Secondary electron emission due to Auger de-excitation of metastable nitrogen molecules at metallic surfaces

TL;DR

This paper models secondary electron emission caused by Auger de-excitation of metastable nitrogen molecules at metallic surfaces, using an effective approach that aligns well with experimental data for tungsten surfaces.

Contribution

It introduces a simplified yet accurate model for Auger de-excitation processes involving metastable nitrogen molecules at metal surfaces.

Findings

Good agreement with experimental data for tungsten surfaces.

The model effectively captures the Auger physics involved.
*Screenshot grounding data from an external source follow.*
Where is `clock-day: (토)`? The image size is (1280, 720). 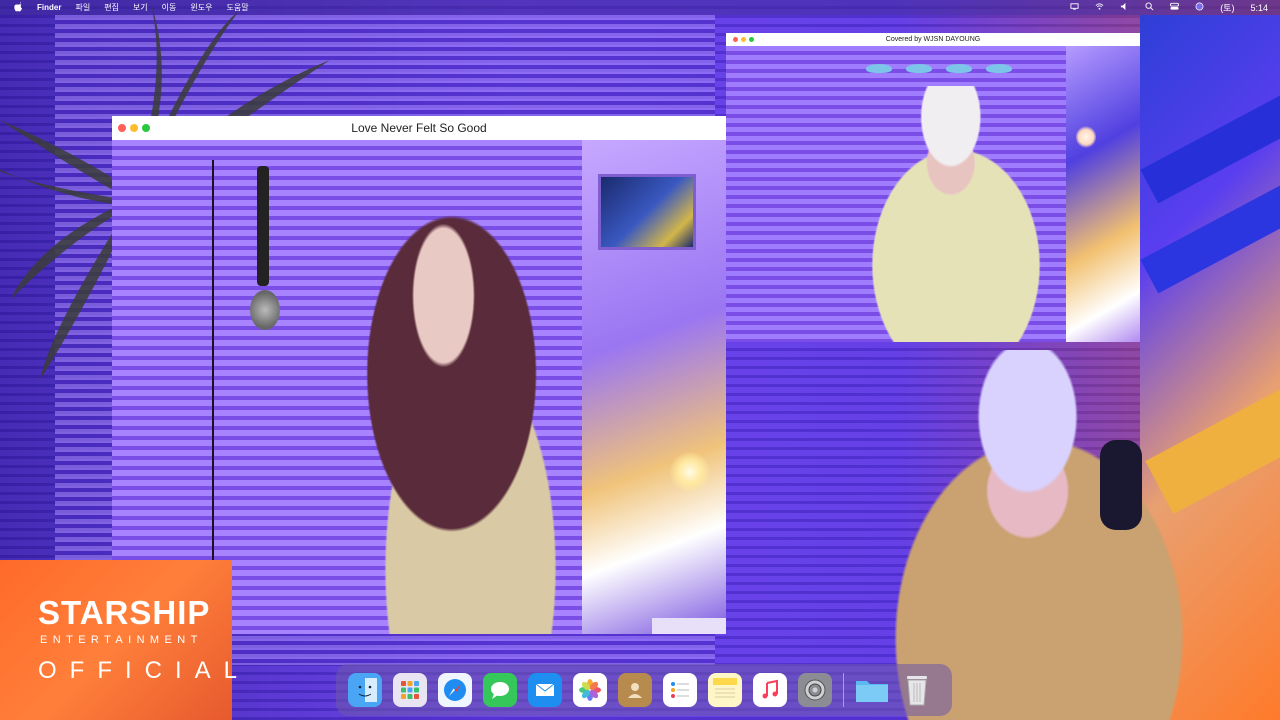
clock-day: (토) is located at coordinates (1227, 8).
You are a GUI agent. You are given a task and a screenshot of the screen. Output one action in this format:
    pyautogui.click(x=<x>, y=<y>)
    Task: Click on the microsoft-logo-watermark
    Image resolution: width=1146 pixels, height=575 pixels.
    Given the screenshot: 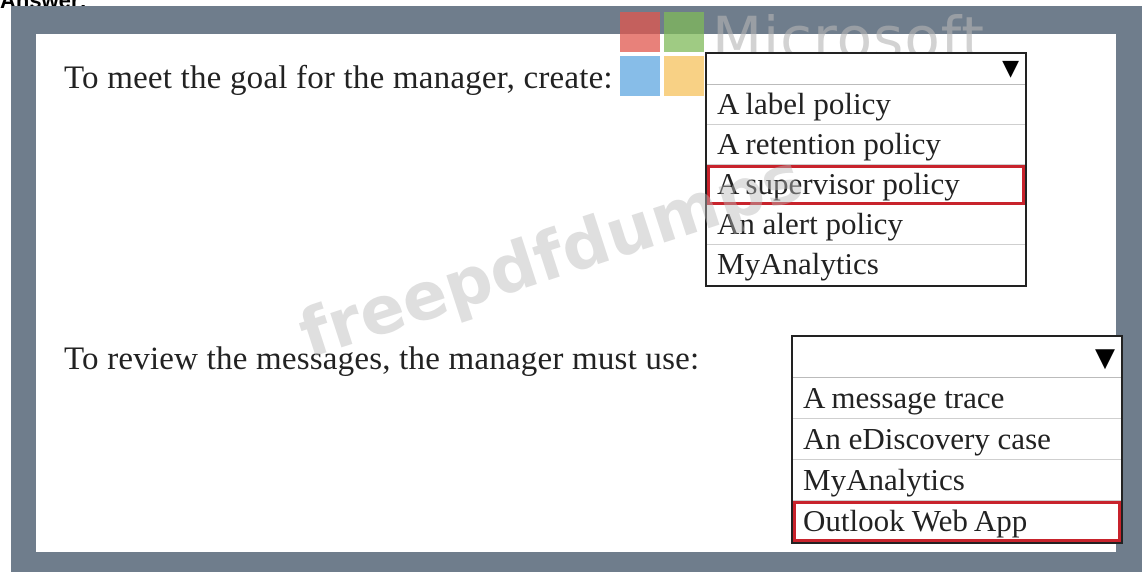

Retains non-locality in time and quantum number dependence in calculations.

Abstract

With an eye on plasma walls we investigate, within an effective model for the two active electrons involved in the process, secondary electron emission due to Auger de-excitation of metastable nitrogen $N_2(^3\sigma^+_u)$ molecules at metallic surfaces. Modelling bound and unbound molecular states by a LCAO approach and a two-center Coulomb wave, respectively, and the metallic states by the eigenfunctions of a step potential we employ Keldysh Green's functions to calculate the secondary electron emission coefficient $\gamma_e$ retaining for the Auger self-energy the non-locality in time and the dependence on the single particle quantum numbers. For the particular case of a tungsten surface we find good agreement with experimental data indicating that the relevant Auger physics is well captured by our easy-to-use model.